Pkg.activate("explore002", shared=true)

using MLJBase
using MLJModels
using Tables

EvoTreeBooster = @load EvoTreeRegressor
booster = EvoTreeBooster()

X, y = make_regression(1000, 5)

# this works:
mach = machine(booster, X, y) |> fit!

# this doesn't
X = Tables.rowtable(X)
mach = machine(booster, X, y) |> fit!

# ERROR: BoundsError: attempt to access 1000-element Vector{NamedTuple{(:x1, :x2, :x3, :x4, :x5), NTuple{5, Float64}}} at index [1] 
# Stacktrace:
#  [1] getcolumn(x::Vector{NamedTuple{(:x1, :x2, :x3, :x4, :x5), NTuple{5, Float64}}}, i::Int64)                                                                                      
#    @ Tables ~/.julia/packages/Tables/NSGZI/src/Tables.jl:101
#  [2] fit(model::EvoTrees.EvoTreeRegressor{EvoTrees.MSE}, verbosity::Int64, A::Vector{NamedTuple{(:x1, :x2, :x3, :x4, :x5), NTuple{5, Float64}}}, y::Vector{Float64}, w::Nothing)
#    @ EvoTrees ~/.julia/packages/EvoTrees/jzXEo/src/MLJ.jl:3
#  [3] fit(model::EvoTrees.EvoTreeRegressor{EvoTrees.MSE}, verbosity::Int64, A::Vector{NamedTuple{(:x1, :x2, :x3, :x4, :x5), NTuple{5, Float64}}}, y::Vector{Float64})

> [MATERIAL SHOWN]
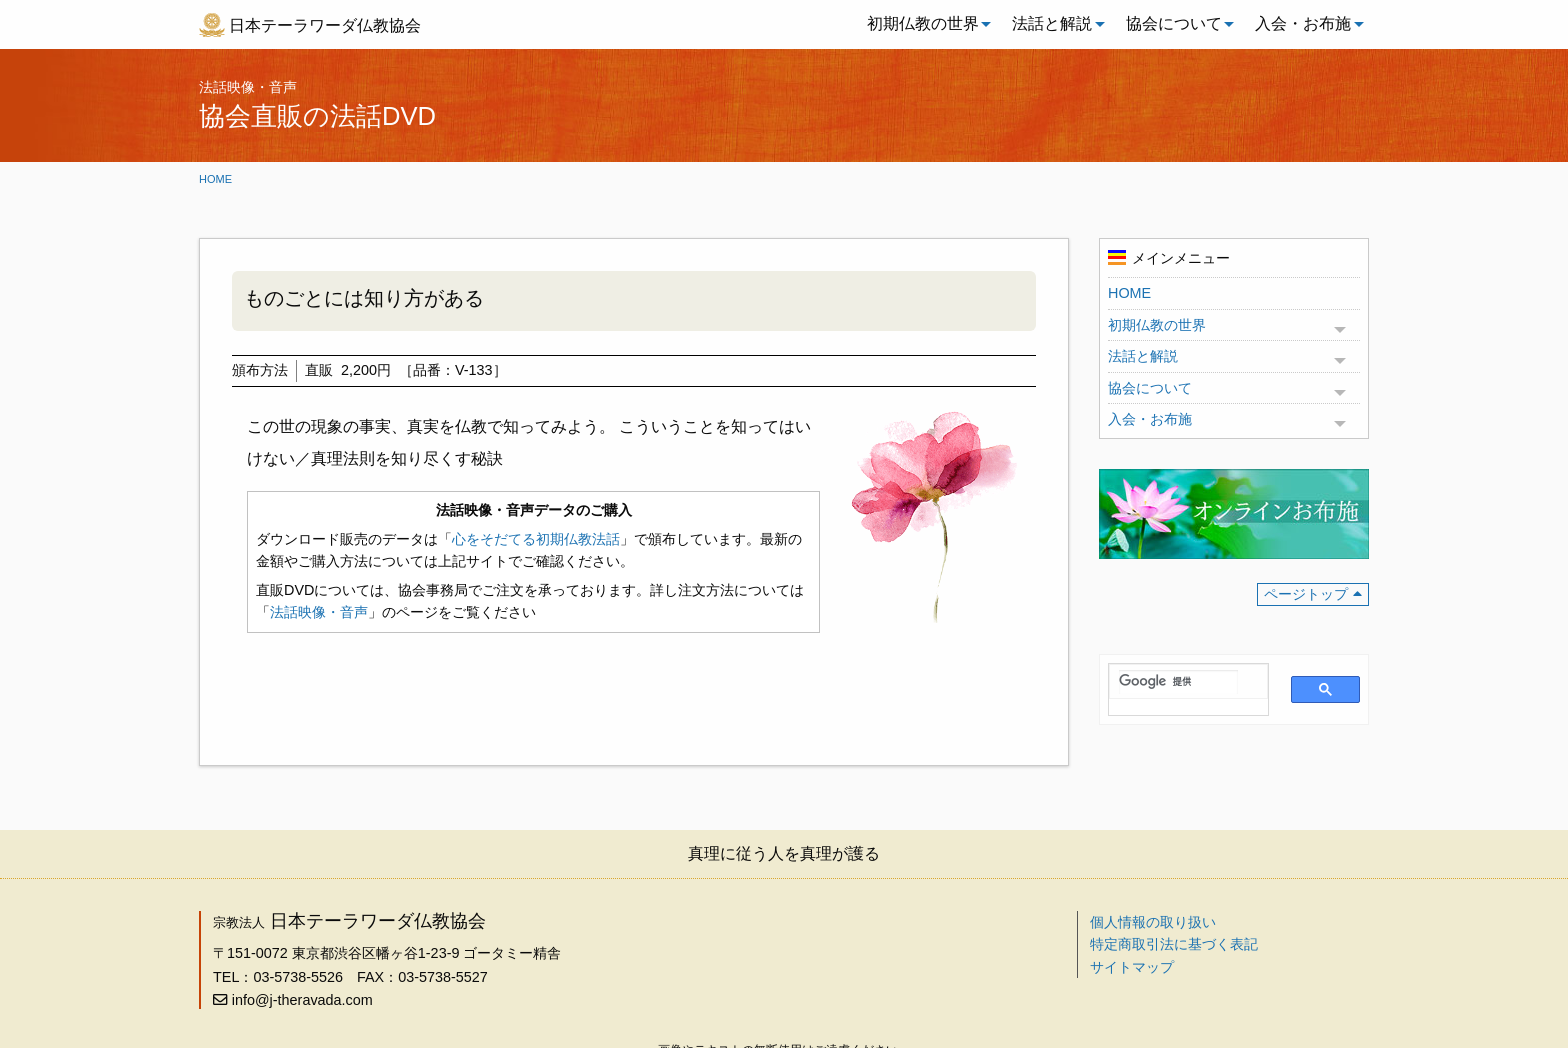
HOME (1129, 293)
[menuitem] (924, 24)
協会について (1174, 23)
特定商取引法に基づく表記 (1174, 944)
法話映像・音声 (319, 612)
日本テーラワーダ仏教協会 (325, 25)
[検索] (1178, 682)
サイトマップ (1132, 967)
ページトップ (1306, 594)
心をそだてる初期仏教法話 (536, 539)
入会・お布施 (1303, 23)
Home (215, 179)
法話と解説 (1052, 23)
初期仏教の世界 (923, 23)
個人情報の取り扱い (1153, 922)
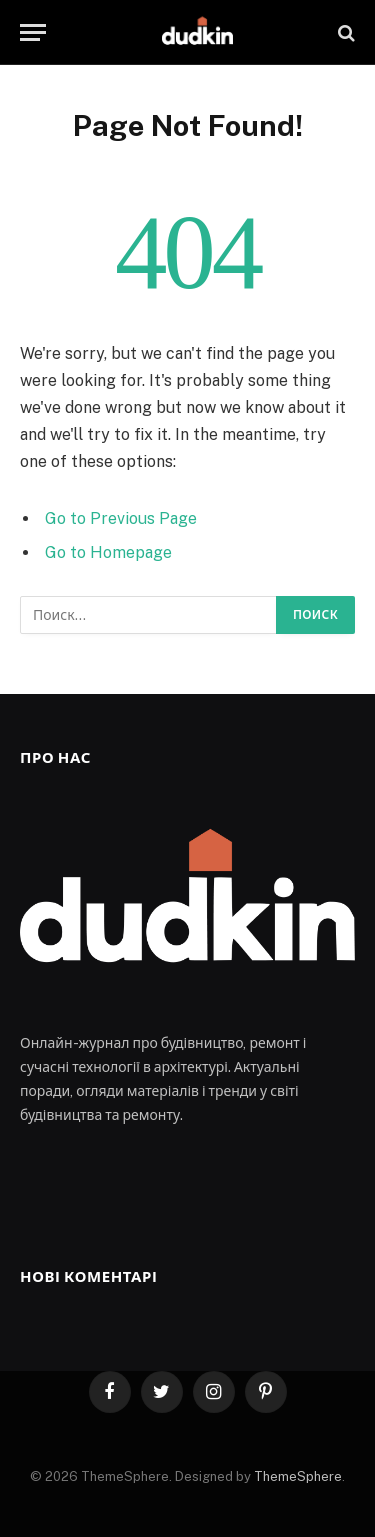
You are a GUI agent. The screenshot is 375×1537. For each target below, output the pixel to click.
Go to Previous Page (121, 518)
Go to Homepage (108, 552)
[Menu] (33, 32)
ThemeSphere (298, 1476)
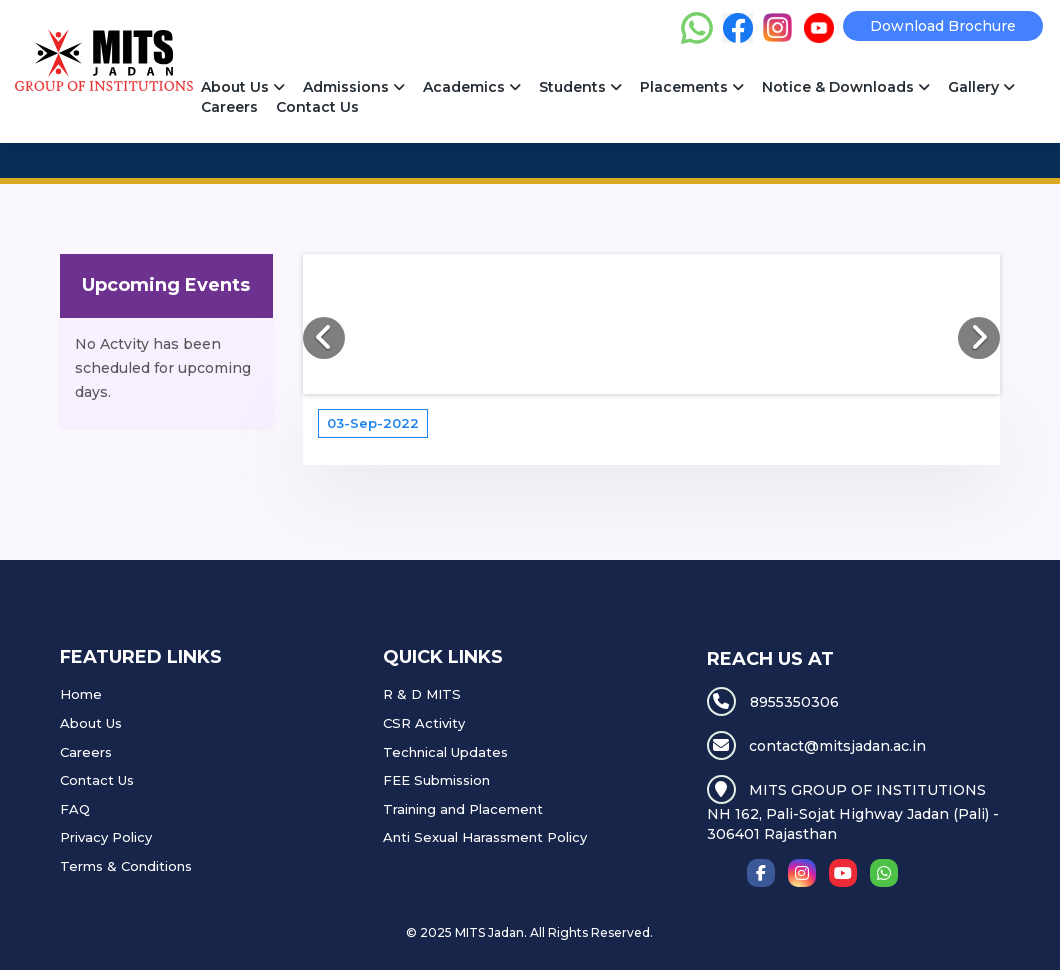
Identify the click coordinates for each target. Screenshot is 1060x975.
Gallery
* * *
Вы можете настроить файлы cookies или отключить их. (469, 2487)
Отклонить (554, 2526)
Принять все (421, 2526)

> [WHAT THIS TASK INVOLVES]
From the EvoTrees code excerpt, extract word for word the part that opens with the words containing "EvoTreeBooster = @load" and closes with "X = Tables.rowtable(X)".

> [SOLUTION]
EvoTreeBooster = @load EvoTreeRegressor
booster = EvoTreeBooster()

X, y = make_regression(1000, 5)

# this works:
mach = machine(booster, X, y) |> fit!

# this doesn't
X = Tables.rowtable(X)